Data for this exercise
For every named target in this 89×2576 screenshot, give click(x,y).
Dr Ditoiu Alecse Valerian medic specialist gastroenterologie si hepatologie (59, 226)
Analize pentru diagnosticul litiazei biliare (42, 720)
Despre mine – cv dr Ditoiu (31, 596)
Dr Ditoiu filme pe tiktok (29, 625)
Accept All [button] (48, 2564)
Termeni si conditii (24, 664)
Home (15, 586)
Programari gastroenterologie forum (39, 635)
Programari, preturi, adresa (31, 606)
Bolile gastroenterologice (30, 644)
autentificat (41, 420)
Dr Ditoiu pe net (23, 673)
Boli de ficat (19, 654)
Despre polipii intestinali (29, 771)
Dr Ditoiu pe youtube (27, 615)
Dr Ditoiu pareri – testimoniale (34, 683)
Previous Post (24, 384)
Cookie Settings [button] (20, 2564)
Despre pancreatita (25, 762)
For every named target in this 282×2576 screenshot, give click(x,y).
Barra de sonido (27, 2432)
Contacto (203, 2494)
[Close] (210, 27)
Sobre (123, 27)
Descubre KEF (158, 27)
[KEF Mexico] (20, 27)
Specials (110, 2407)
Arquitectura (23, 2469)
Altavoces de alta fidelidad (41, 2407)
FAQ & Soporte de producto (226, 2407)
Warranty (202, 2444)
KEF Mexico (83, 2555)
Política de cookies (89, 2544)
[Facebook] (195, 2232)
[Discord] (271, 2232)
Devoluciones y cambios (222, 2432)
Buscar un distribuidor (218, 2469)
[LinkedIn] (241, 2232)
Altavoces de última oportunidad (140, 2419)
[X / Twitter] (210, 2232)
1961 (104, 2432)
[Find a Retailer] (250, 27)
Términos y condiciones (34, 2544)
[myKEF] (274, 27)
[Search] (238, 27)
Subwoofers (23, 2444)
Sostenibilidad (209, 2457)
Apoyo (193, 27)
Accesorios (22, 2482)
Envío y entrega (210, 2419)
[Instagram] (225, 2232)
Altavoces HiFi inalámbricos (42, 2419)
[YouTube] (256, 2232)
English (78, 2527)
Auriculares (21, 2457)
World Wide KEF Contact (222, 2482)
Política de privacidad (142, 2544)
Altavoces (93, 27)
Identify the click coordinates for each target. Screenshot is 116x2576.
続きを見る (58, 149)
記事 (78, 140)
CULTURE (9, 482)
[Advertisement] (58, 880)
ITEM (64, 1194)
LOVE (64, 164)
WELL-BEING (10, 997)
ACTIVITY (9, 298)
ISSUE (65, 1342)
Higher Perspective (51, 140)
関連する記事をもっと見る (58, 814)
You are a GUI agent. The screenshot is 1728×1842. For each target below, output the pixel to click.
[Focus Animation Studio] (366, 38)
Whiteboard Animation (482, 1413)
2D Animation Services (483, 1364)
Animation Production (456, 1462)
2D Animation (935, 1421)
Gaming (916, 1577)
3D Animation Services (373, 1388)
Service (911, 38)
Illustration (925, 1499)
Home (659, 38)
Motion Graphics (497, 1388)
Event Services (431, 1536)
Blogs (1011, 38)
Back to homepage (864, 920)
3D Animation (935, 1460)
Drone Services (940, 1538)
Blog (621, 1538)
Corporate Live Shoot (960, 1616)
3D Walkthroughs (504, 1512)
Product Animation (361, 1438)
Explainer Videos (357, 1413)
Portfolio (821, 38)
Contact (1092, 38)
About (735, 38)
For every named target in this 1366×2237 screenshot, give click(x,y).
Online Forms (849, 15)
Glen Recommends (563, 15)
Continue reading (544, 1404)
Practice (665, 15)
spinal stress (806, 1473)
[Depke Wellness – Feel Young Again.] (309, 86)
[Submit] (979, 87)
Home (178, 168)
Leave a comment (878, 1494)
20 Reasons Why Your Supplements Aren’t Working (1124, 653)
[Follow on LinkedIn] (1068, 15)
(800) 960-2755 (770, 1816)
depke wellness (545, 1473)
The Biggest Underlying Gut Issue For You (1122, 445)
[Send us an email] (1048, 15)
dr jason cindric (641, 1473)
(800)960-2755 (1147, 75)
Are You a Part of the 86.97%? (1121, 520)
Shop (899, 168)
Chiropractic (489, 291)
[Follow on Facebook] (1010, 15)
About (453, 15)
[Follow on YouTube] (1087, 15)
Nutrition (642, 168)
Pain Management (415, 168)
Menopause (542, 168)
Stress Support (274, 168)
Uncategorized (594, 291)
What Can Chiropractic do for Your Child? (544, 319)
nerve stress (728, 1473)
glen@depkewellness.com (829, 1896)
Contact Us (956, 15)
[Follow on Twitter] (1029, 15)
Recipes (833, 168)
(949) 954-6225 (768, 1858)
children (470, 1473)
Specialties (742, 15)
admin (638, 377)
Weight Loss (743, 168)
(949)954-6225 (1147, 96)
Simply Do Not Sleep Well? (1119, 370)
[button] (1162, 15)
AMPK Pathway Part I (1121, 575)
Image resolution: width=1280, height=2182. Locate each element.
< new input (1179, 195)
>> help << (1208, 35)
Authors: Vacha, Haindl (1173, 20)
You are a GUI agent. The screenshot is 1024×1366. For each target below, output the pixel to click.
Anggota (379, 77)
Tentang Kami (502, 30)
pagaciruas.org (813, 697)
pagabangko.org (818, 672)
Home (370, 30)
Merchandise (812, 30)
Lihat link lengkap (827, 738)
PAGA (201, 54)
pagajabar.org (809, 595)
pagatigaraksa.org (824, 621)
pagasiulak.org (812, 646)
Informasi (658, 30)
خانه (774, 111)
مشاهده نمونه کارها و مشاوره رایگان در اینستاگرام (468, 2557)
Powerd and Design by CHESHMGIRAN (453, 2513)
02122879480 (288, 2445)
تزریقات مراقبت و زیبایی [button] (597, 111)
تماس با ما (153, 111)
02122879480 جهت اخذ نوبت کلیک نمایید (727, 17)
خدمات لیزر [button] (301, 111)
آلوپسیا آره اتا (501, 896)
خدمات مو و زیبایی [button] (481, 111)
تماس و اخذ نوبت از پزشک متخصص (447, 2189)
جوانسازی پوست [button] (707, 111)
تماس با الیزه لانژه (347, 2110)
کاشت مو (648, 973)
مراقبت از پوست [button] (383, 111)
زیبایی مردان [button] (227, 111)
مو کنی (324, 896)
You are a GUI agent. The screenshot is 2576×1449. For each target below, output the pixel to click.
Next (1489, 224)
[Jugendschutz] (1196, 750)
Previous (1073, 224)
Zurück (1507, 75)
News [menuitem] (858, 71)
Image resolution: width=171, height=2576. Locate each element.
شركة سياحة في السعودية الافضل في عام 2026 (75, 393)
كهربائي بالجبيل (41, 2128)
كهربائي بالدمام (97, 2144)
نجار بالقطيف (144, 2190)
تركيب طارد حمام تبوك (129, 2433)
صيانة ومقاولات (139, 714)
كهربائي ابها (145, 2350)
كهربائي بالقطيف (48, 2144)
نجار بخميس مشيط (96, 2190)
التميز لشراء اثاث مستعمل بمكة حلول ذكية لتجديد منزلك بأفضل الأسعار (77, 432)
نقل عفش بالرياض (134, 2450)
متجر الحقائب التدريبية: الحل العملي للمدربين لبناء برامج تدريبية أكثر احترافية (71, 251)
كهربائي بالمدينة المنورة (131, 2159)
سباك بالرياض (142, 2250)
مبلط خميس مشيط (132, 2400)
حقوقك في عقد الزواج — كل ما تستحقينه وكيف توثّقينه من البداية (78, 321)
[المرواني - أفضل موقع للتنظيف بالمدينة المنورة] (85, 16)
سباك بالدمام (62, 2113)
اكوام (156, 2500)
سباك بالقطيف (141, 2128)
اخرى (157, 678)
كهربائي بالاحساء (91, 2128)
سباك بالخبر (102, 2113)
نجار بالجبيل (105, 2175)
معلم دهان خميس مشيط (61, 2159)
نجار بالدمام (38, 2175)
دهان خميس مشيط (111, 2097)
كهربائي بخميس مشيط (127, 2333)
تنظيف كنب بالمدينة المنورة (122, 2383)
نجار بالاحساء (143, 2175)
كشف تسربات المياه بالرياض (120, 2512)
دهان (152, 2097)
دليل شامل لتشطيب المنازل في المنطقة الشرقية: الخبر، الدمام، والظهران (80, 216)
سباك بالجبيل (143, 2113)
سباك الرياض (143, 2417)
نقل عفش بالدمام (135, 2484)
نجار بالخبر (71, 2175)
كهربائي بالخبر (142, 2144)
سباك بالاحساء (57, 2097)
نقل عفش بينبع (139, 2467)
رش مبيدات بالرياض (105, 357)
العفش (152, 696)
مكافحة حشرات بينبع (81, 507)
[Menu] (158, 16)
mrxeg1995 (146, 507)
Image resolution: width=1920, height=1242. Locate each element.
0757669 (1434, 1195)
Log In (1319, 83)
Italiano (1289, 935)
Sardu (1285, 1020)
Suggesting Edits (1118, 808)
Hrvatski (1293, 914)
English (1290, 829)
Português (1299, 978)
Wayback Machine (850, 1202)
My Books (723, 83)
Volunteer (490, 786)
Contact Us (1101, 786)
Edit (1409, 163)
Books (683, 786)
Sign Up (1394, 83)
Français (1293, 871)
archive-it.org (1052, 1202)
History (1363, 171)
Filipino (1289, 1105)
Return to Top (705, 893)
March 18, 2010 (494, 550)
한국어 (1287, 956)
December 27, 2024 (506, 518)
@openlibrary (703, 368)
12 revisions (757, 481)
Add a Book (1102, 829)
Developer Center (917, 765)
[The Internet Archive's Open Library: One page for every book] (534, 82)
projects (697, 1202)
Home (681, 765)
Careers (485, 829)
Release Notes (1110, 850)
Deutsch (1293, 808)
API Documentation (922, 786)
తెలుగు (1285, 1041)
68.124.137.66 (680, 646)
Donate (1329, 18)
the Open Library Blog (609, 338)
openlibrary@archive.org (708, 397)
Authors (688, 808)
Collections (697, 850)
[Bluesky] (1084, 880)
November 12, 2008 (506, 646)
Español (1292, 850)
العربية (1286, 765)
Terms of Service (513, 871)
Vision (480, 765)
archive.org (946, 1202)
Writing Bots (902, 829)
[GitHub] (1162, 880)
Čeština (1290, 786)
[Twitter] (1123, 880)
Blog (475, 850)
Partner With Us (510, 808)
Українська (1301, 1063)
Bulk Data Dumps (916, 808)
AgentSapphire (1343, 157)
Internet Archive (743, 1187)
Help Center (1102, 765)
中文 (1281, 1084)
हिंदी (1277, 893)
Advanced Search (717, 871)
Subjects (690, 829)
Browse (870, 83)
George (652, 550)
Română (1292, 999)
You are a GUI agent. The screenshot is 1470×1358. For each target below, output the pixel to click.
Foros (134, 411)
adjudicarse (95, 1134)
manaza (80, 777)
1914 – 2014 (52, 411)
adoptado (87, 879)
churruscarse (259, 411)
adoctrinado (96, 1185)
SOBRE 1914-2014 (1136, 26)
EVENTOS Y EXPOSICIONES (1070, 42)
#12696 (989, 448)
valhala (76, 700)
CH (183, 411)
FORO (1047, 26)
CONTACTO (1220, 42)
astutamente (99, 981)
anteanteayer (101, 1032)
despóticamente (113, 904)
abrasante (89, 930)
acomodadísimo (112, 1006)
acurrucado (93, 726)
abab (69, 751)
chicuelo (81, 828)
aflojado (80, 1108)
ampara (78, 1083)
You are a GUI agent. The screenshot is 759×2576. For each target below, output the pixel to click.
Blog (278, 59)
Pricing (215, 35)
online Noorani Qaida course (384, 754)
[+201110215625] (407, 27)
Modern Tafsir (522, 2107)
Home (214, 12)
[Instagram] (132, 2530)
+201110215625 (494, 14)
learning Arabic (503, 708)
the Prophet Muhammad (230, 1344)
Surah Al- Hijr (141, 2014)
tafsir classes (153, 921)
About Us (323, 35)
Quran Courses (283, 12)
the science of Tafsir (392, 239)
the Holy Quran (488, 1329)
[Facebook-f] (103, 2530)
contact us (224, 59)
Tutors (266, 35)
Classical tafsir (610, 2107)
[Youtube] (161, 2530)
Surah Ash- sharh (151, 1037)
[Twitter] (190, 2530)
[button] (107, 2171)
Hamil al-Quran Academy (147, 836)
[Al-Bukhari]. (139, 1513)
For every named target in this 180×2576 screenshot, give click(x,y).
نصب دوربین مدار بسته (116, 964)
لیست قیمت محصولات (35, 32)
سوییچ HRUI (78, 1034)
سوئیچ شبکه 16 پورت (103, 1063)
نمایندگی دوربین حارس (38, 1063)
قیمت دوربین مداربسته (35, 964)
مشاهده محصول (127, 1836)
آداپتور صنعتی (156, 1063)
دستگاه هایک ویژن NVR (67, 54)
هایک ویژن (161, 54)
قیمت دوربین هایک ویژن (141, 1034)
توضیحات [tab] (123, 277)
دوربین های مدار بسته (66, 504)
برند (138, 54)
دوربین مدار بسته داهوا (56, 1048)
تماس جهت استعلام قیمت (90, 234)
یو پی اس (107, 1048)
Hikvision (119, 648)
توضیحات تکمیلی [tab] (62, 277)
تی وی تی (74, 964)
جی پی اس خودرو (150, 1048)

What you should do
Start at the first line of the entries and stop at the line that contains "Home (15, 586)". Repeat every line in that span exactly, and nothing beyond it.

Result below
For every named target in this 89×2576 screenshot, give click(x,y).
Dr Ditoiu Alecse Valerian medic specialist gastroenterologie si hepatologie (59, 226)
Analize pentru diagnosticul litiazei biliare (42, 720)
Despre mine – cv dr Ditoiu (31, 596)
Dr Ditoiu filme pe tiktok (29, 625)
Accept All [button] (48, 2564)
Termeni si conditii (24, 664)
Home (15, 586)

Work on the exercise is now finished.